*Tarefa 1*.
Reescreva as entradas desde a linha que contém "Click Glathull's snoo avatar" até o fim delas, inclusive, renomeando "icon" para "symbol" e mantendo todo o resto igual. Deixe as imagens de fora da resposta.

*Trecho do texto*.
Entre figos e felicidades

Era final do dia, e eu estava no balcão d'um cartório cível aguardando atendimento, quando assisti a um escrevente se despedir do colega, aos votos de um saudoso (e sonoro) "boa noite". Por continuação, jazeram a prosa: "Como é mesmo que se fala?" - bradou ao se levantar, aquele que partia. Mais um dia a menos! Menos um dia disto, e logo A-Aposentadoria! - retrucou o que ficava, ratificando seu desconsolo de alma e de amargura, transpostos no olhar.

O tédio de espírito dos locutores que observei fedia a enxofre em pó (e olha que não conheço o cheiro de enxofre em pó), e isto me embalou na dúvida: Será que vai acontecer comigo? Será que deixarei minh'Alma estocar louvores e feder a mofo, assim? Será que é saudável que a sociedade (lembre-se, constituída por pessoas) se divida em felicidades que estão condicionadas a datas, épocas e finais de semana?

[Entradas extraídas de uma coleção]
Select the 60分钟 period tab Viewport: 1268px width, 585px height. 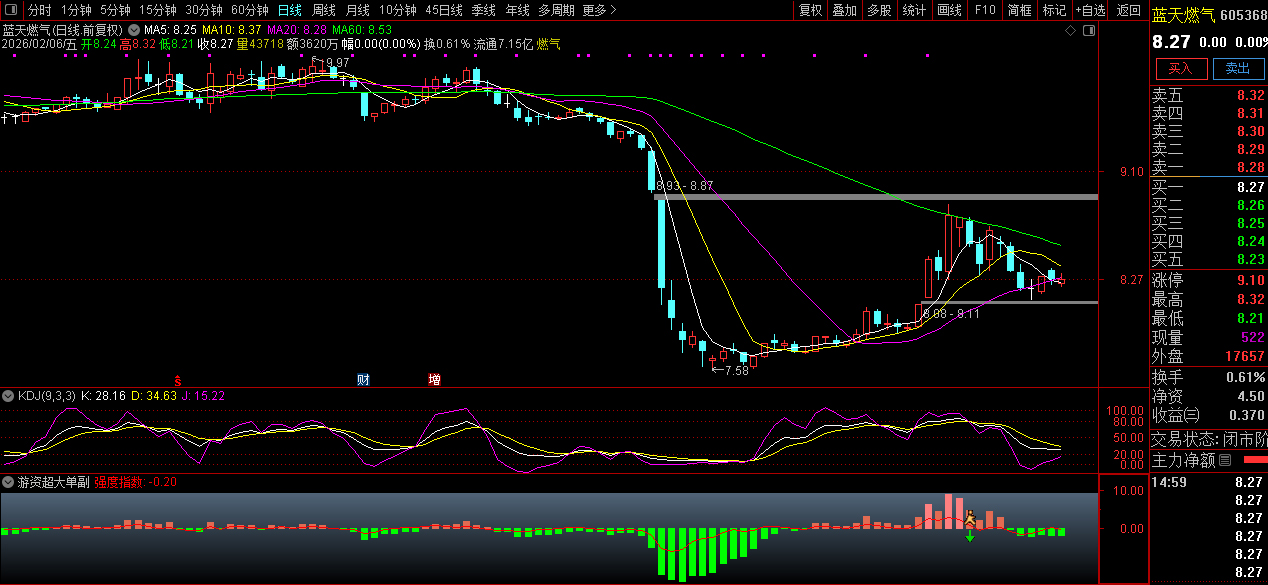coord(249,10)
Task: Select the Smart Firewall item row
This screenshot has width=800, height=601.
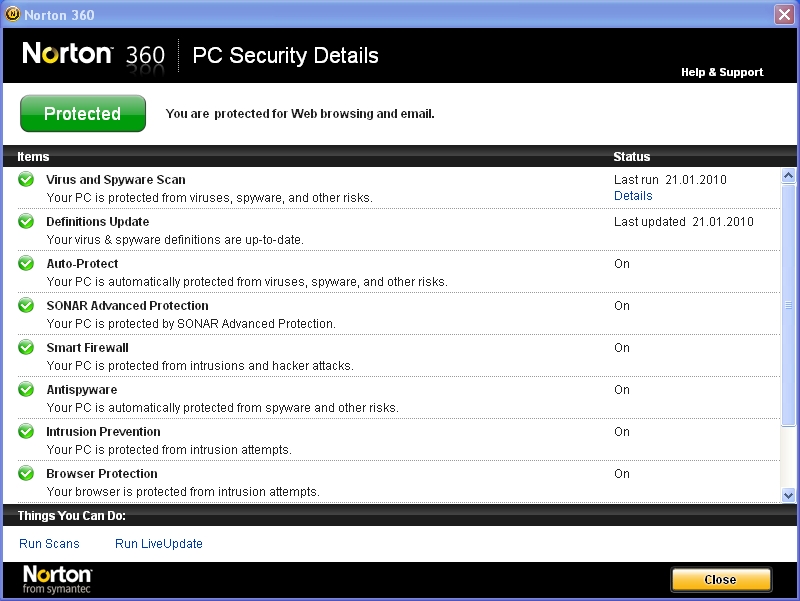Action: coord(300,356)
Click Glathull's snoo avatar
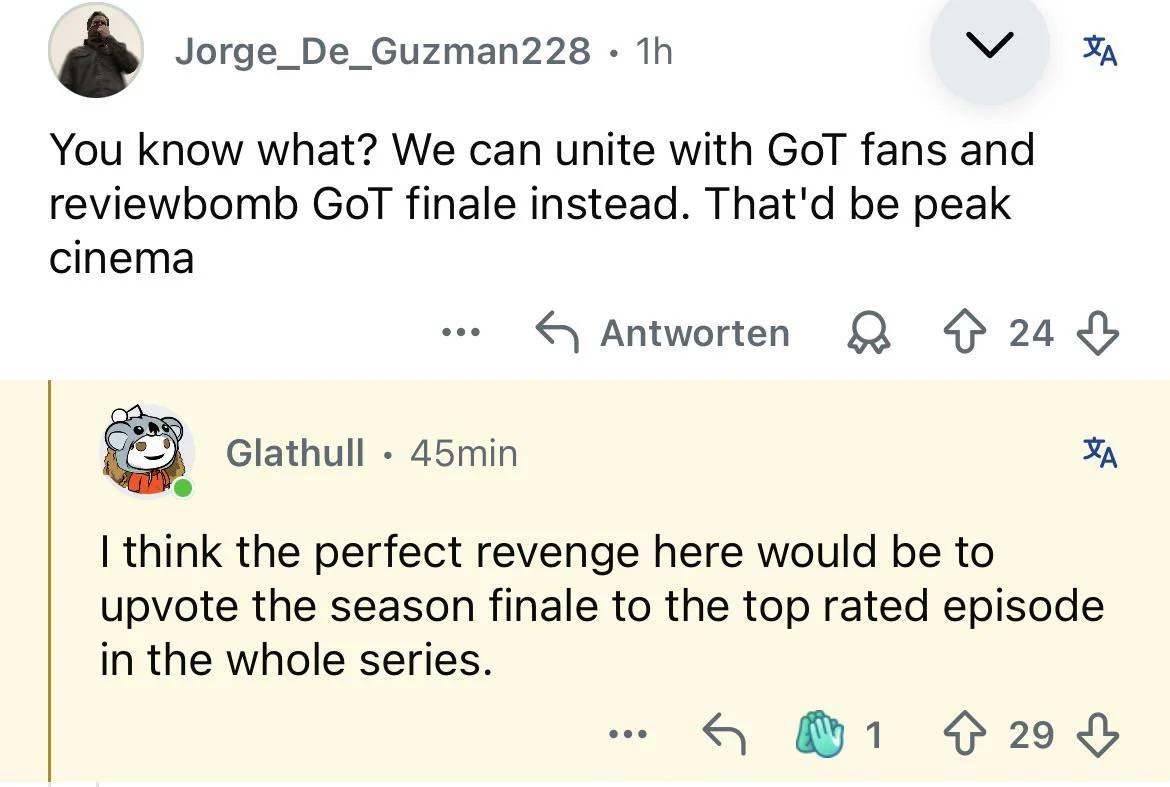 tap(148, 452)
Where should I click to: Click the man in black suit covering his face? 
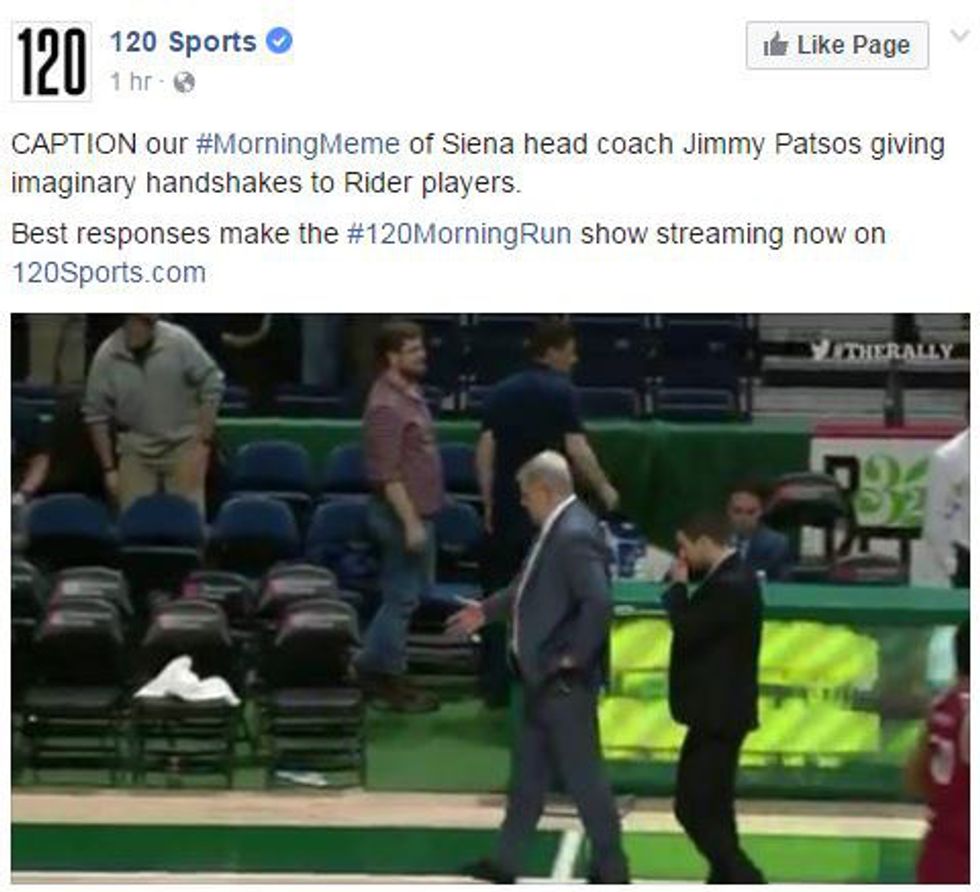pyautogui.click(x=712, y=694)
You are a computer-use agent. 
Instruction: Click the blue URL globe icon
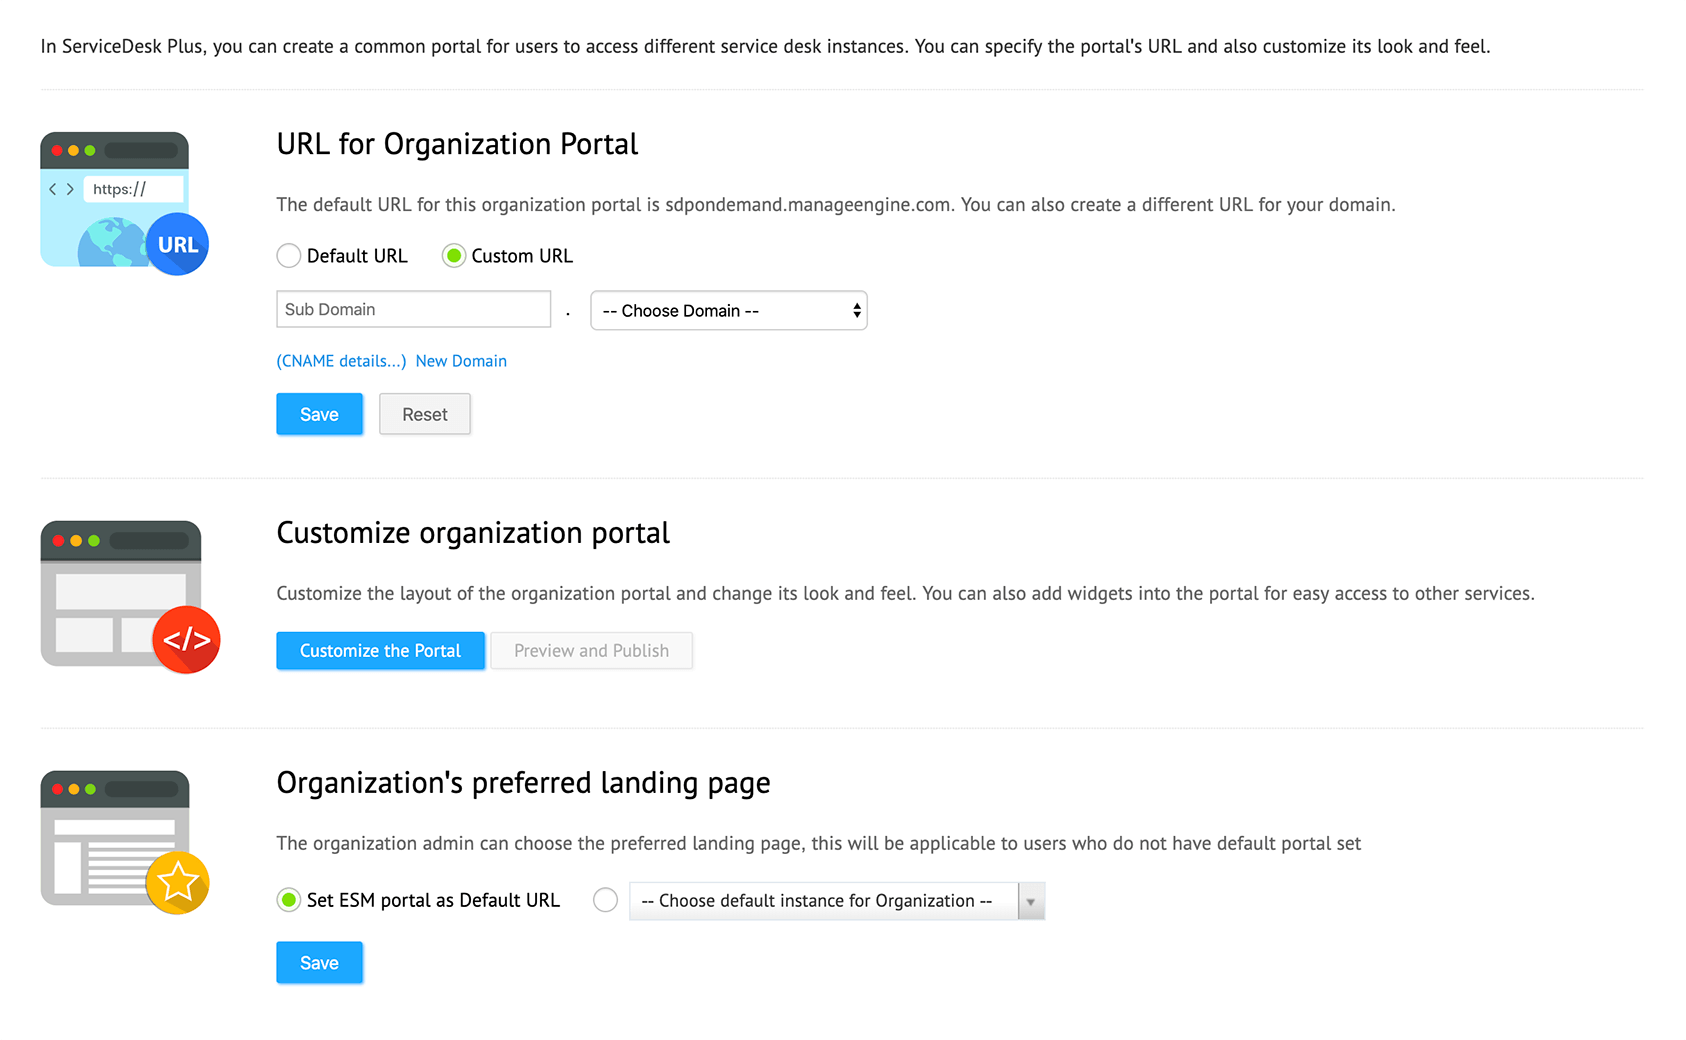point(177,243)
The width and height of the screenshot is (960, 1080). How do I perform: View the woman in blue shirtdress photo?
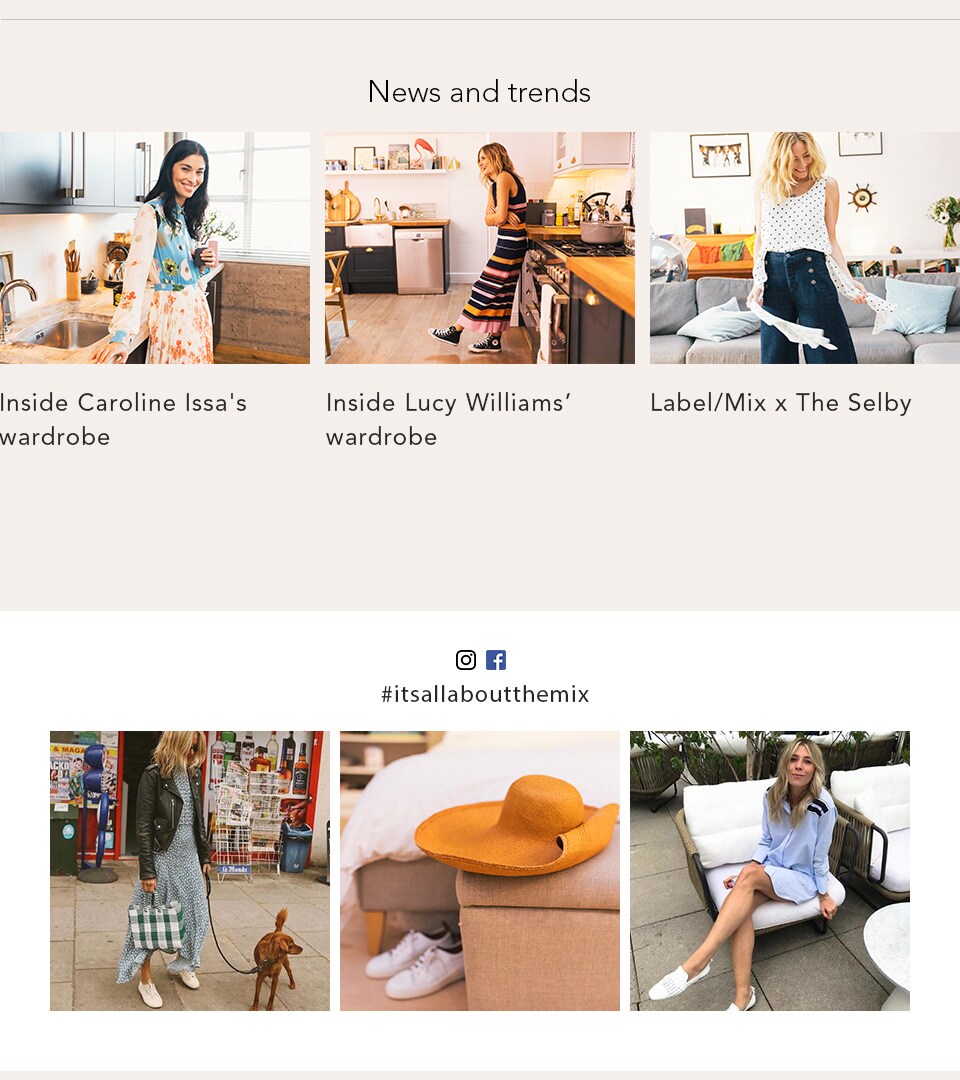click(x=770, y=871)
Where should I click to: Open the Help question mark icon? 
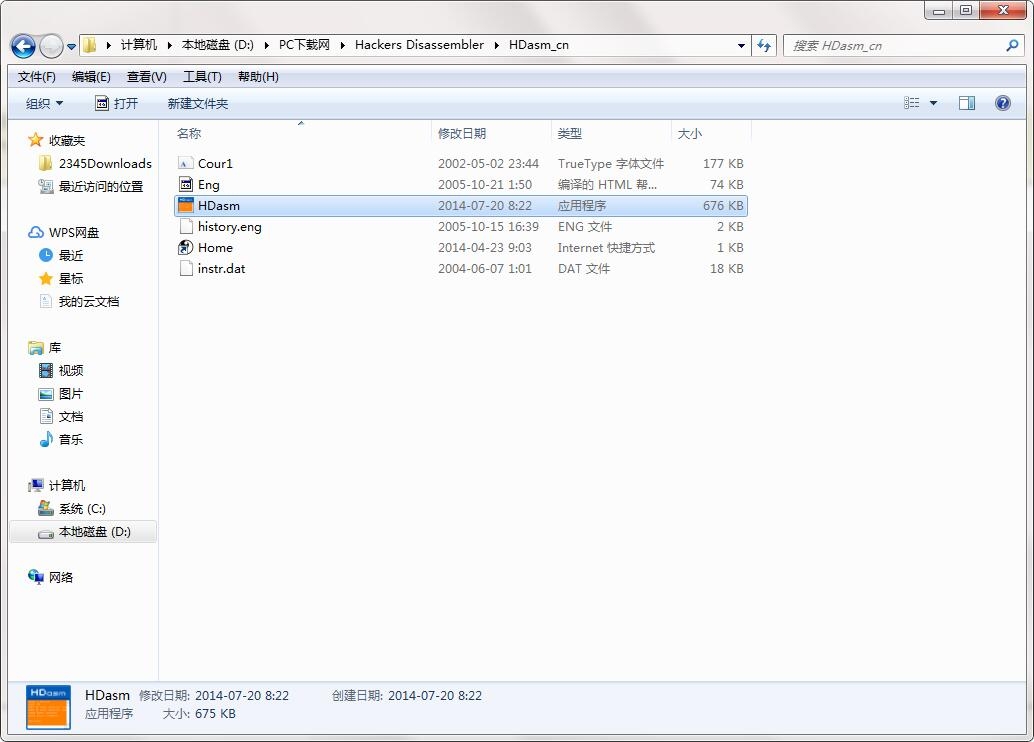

*Tarefa 2*.
Redigite o trecho do texto entre "Entre figos e" e "transpostos no olhar.", inclusive, sem alterar nada.

*Resposta esperada 1*.
Click Glathull's snoo avatar
 tap(148, 452)
Where should I click to: Click the man in black suit covering his face? 
pyautogui.click(x=712, y=694)
You are a computer-use agent. 
Instruction: Click the blue URL globe symbol
point(177,243)
The width and height of the screenshot is (960, 1080). How do I perform: View the woman in blue shirtdress photo?
click(x=770, y=871)
Where should I click to: Open the Help question mark symbol? 

*Resposta esperada 2*.
Entre figos e felicidades

Era final do dia, e eu estava no balcão d'um cartório cível aguardando atendimento, quando assisti a um escrevente se despedir do colega, aos votos de um saudoso (e sonoro) "boa noite". Por continuação, jazeram a prosa: "Como é mesmo que se fala?" - bradou ao se levantar, aquele que partia. Mais um dia a menos! Menos um dia disto, e logo A-Aposentadoria! - retrucou o que ficava, ratificando seu desconsolo de alma e de amargura, transpostos no olhar.